▶ [TASK DESCRIPTION]: Look for the line with "Click the Notion N logo at bottom left"; please transcribe it and every later line in the entries exactly, up to the end, leaving pictures out.

▶ [INPUT DATA]:

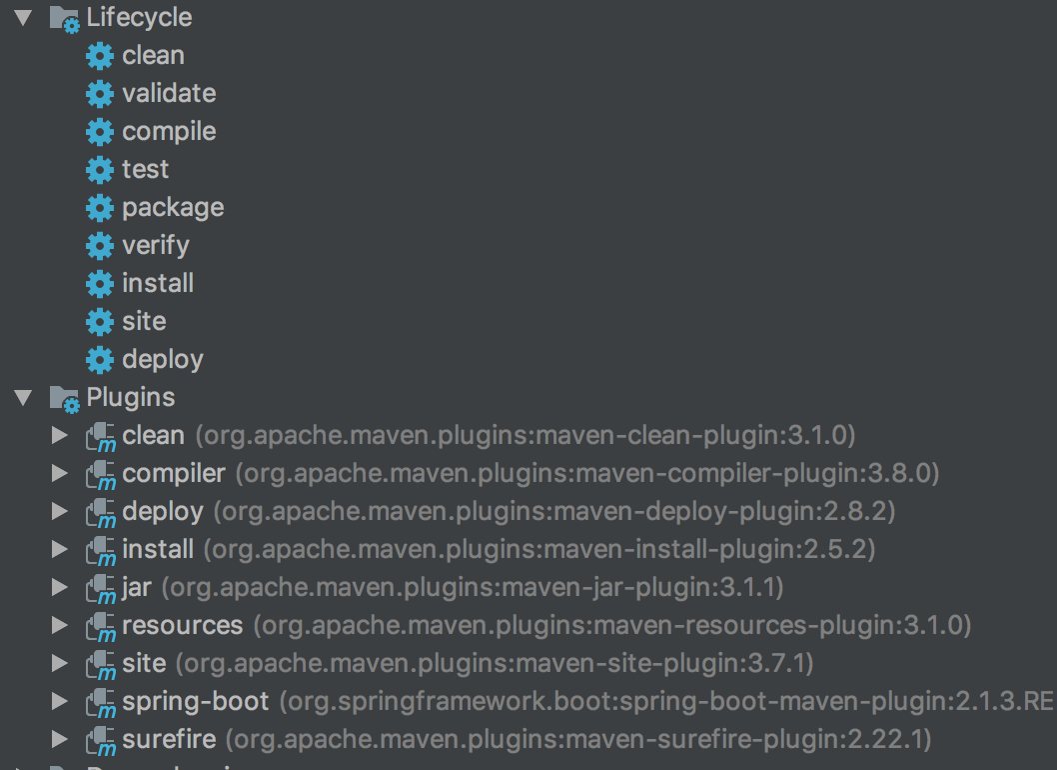Click the gear icon beside compile
Viewport: 1057px width, 770px height.
[x=100, y=132]
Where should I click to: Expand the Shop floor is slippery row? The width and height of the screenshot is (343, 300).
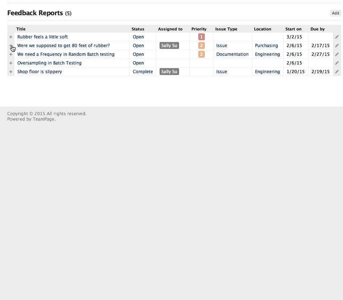[11, 72]
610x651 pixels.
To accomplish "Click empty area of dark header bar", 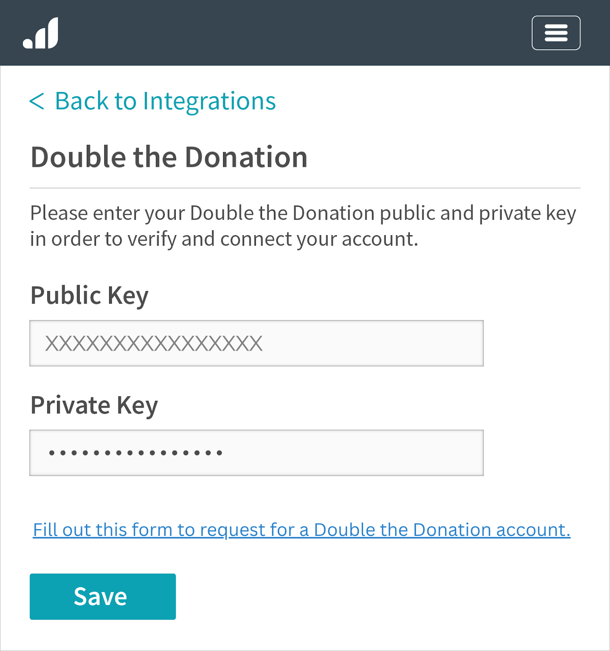I will [x=285, y=33].
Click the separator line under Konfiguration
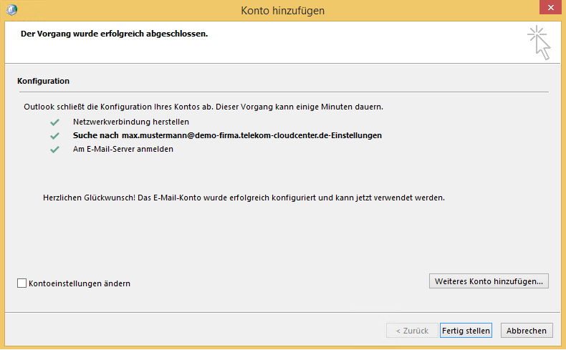The width and height of the screenshot is (566, 350). [282, 92]
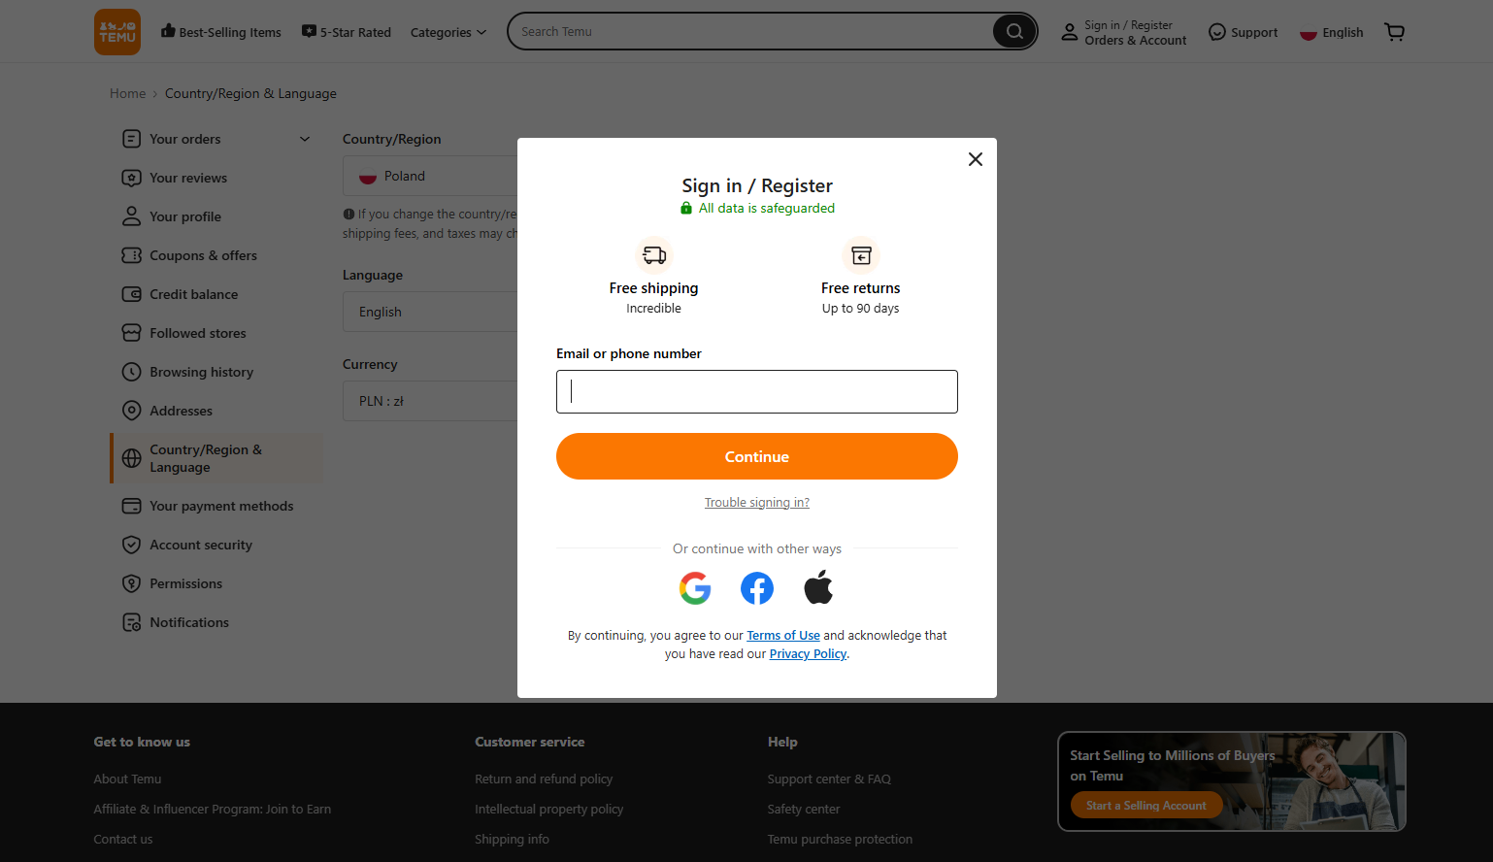Viewport: 1493px width, 862px height.
Task: Click the Account security shield icon
Action: [x=131, y=545]
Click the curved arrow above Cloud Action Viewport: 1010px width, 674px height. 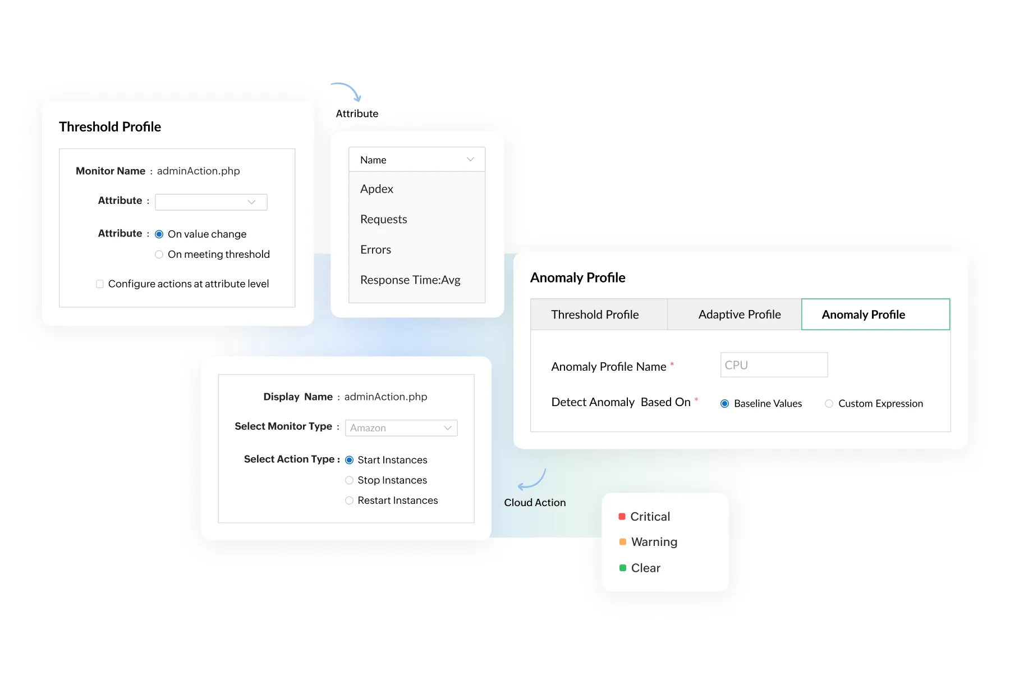[531, 480]
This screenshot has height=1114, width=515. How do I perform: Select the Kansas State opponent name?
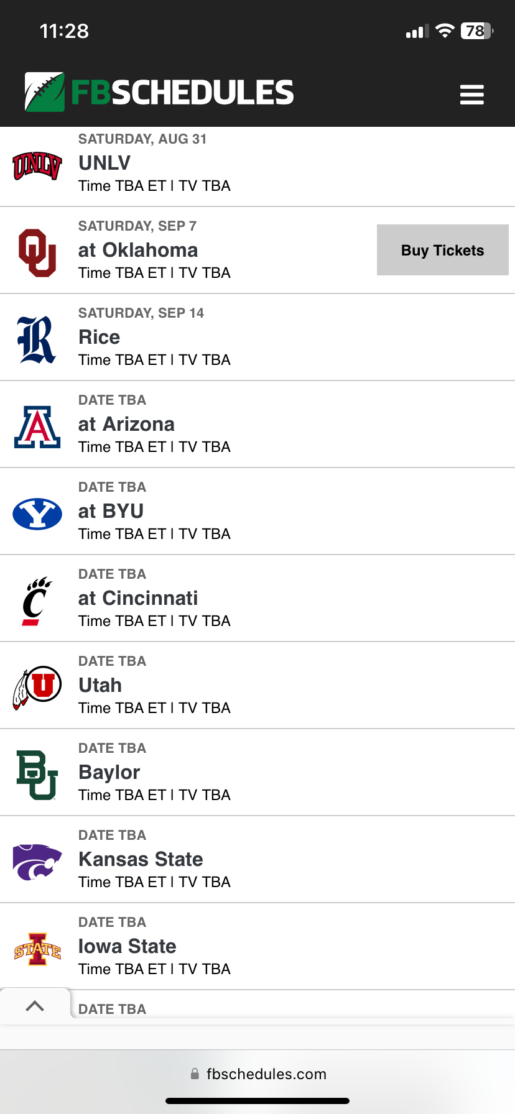[141, 859]
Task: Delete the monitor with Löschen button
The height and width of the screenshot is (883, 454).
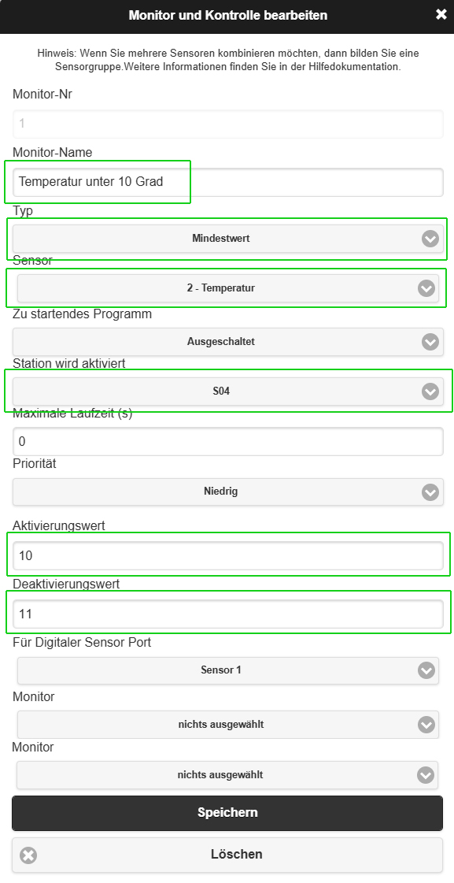Action: [227, 855]
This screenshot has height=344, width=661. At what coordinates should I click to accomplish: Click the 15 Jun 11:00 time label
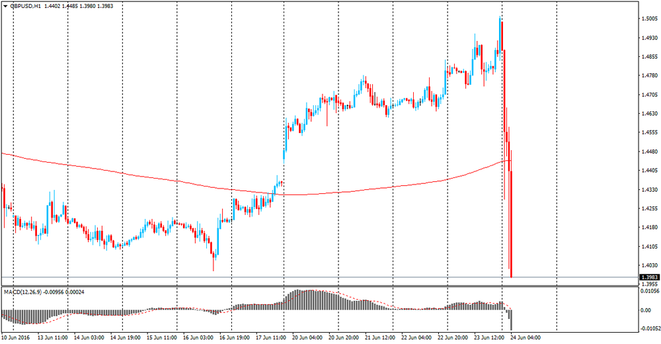tap(162, 337)
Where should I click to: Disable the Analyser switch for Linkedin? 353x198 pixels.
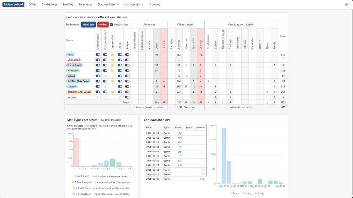click(x=127, y=86)
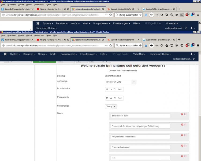The image size is (201, 161).
Task: Open the Anzeigetyp Drop-down-Liste selector
Action: (x=121, y=82)
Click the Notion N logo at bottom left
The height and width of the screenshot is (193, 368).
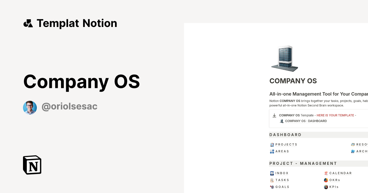click(x=32, y=165)
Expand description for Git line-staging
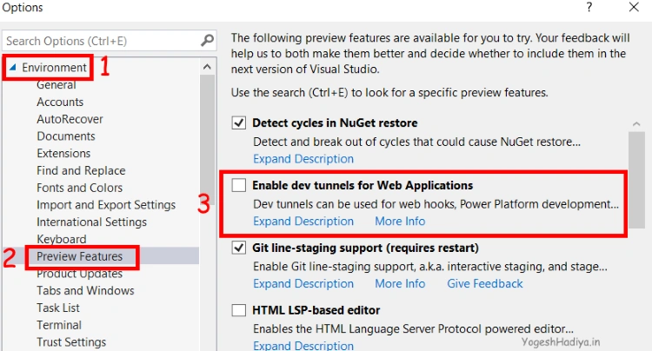The image size is (652, 351). click(x=303, y=284)
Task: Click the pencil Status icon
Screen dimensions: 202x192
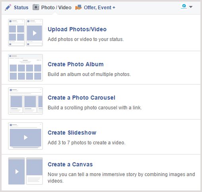Action: point(8,8)
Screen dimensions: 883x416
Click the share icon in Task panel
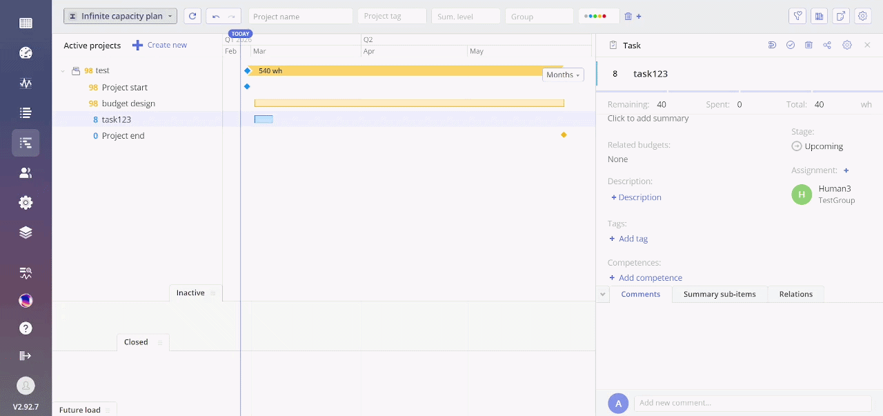tap(827, 45)
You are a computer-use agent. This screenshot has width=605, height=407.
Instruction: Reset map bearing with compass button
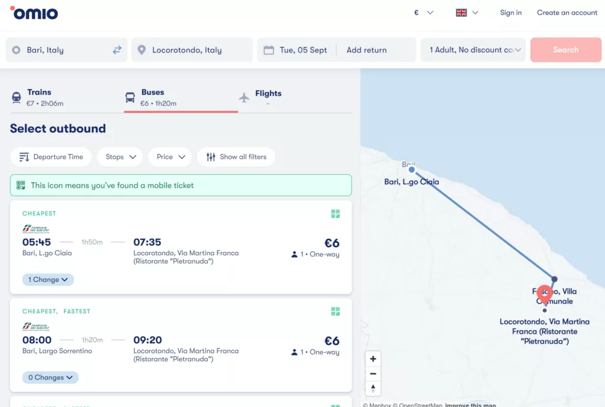(373, 388)
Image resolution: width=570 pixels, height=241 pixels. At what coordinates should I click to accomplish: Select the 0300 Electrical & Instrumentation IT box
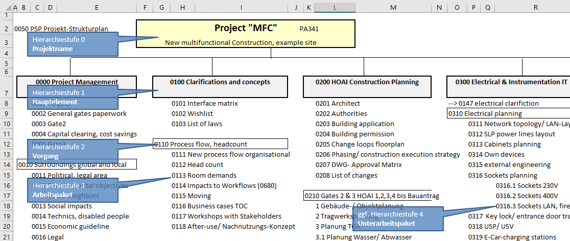pyautogui.click(x=508, y=85)
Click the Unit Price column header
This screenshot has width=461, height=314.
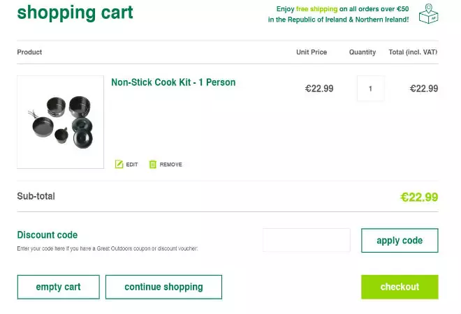(x=312, y=52)
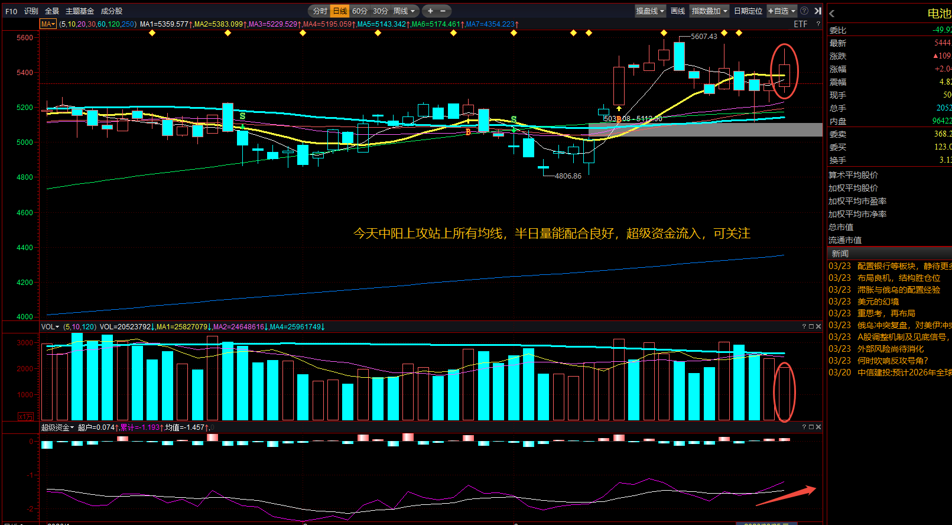The image size is (952, 525).
Task: Expand the 周线 period dropdown
Action: coord(404,11)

▶ [YOUR SOLUTION]:
Click the Notion N logo at bottom left
The height and width of the screenshot is (193, 368).
click(x=32, y=165)
Expand description for Git line-staging
The image size is (652, 351). click(x=303, y=284)
Task: Click the pencil Status icon
Screen dimensions: 202x192
Action: point(8,8)
Screen dimensions: 883x416
Click the share icon in Task panel
tap(827, 45)
You are a computer-use agent. This screenshot has width=605, height=407.
Instruction: Reset map bearing with compass button
(373, 388)
Image resolution: width=570 pixels, height=241 pixels. At what coordinates should I click to accomplish: Select the 0300 Electrical & Instrumentation IT box
pyautogui.click(x=508, y=85)
Click the Unit Price column header
This screenshot has width=461, height=314.
(x=312, y=52)
The image size is (952, 525).
Task: Expand the 周线 period dropdown
Action: coord(404,11)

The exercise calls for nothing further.